Set exercise.
Format the lines of the entries as a numbered list, starting at the line containing "Viewport: 794px width, 432px height." and ending at the line containing "The height and". Include both of those lines, drop any blank lines, and leave the pictures out.

Task data.
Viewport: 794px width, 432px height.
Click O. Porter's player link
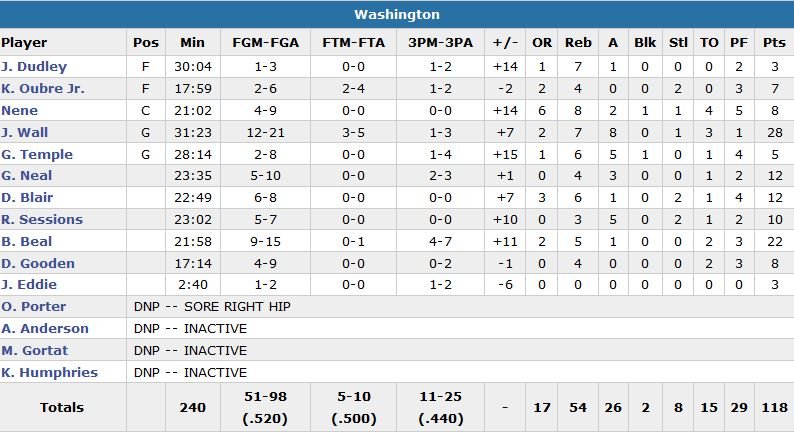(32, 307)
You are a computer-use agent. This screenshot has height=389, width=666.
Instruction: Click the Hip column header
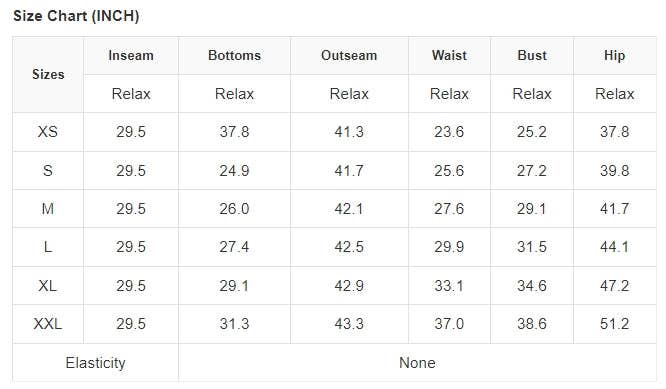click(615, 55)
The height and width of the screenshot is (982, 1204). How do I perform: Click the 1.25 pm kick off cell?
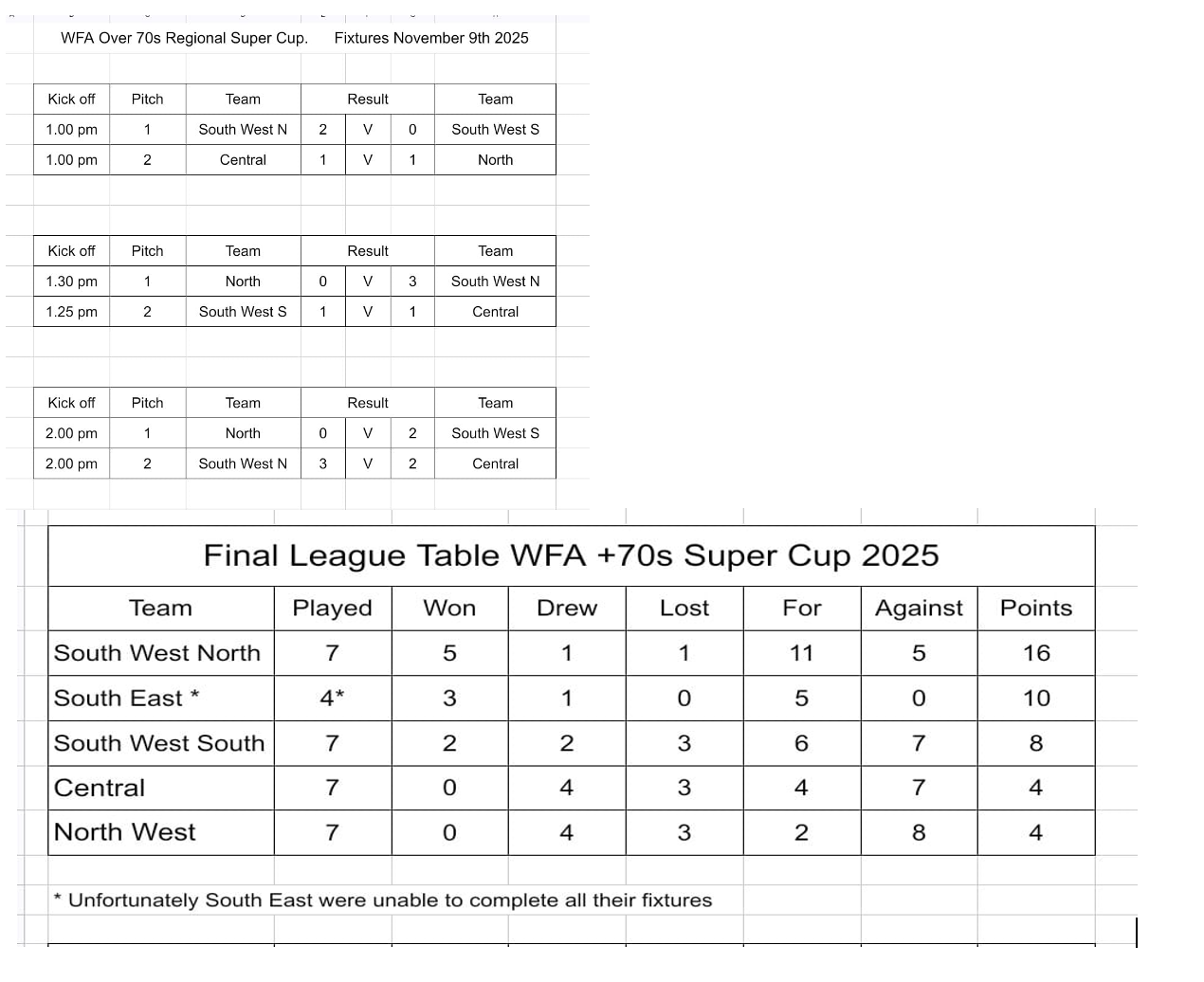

* * *

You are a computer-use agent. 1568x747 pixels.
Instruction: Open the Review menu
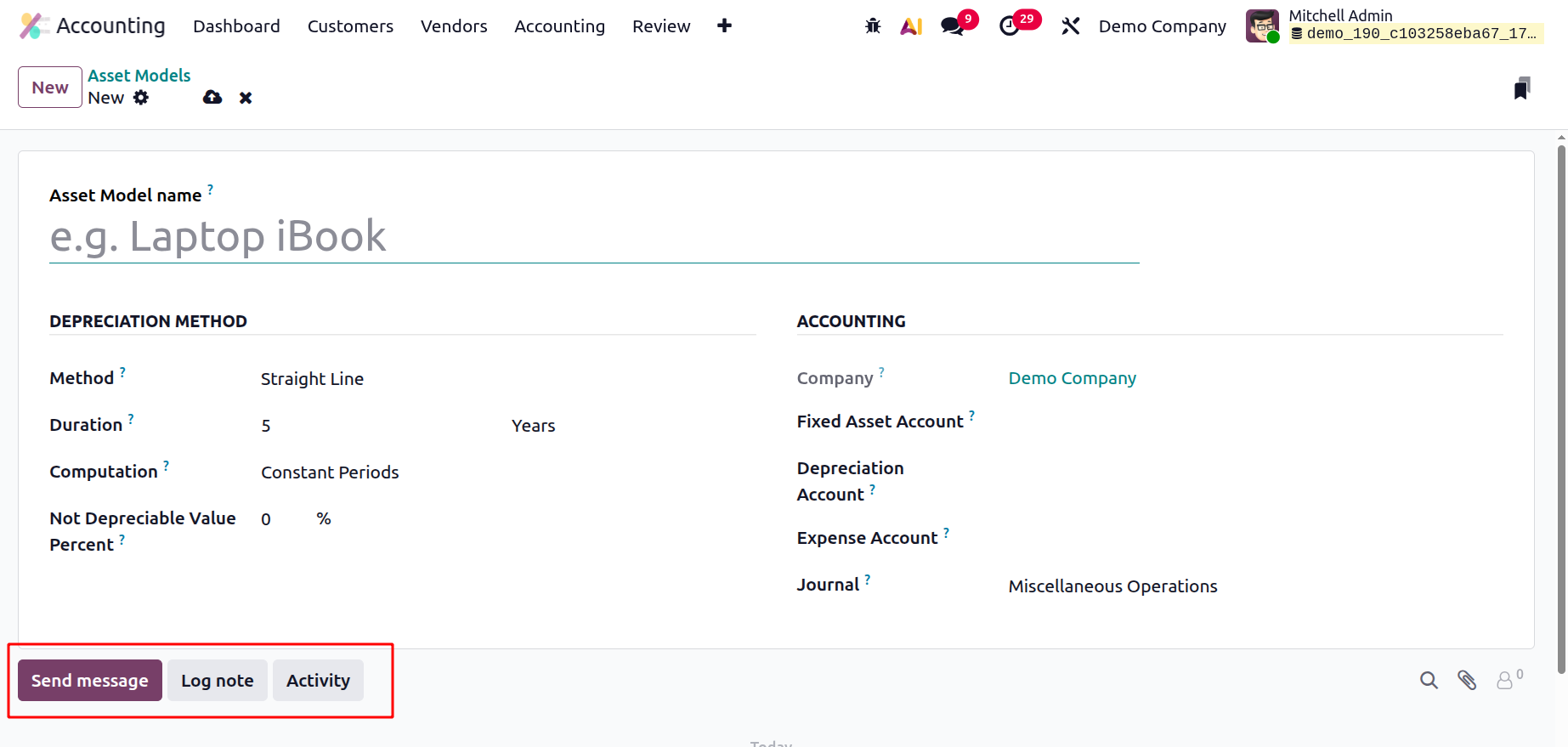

---

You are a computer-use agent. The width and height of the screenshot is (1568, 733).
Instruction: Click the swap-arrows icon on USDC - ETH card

Solution.
1. Viewport: 794px width, 432px height.
2. Click O. Porter's player link
3. (32, 307)
4. You are a computer-use agent. This screenshot has height=389, width=666.
5. Instruction: Click the Hip column header
6. click(615, 55)
7. The height and width of the screenshot is (982, 1204). How do I perform: Click the 1.25 pm kick off cell?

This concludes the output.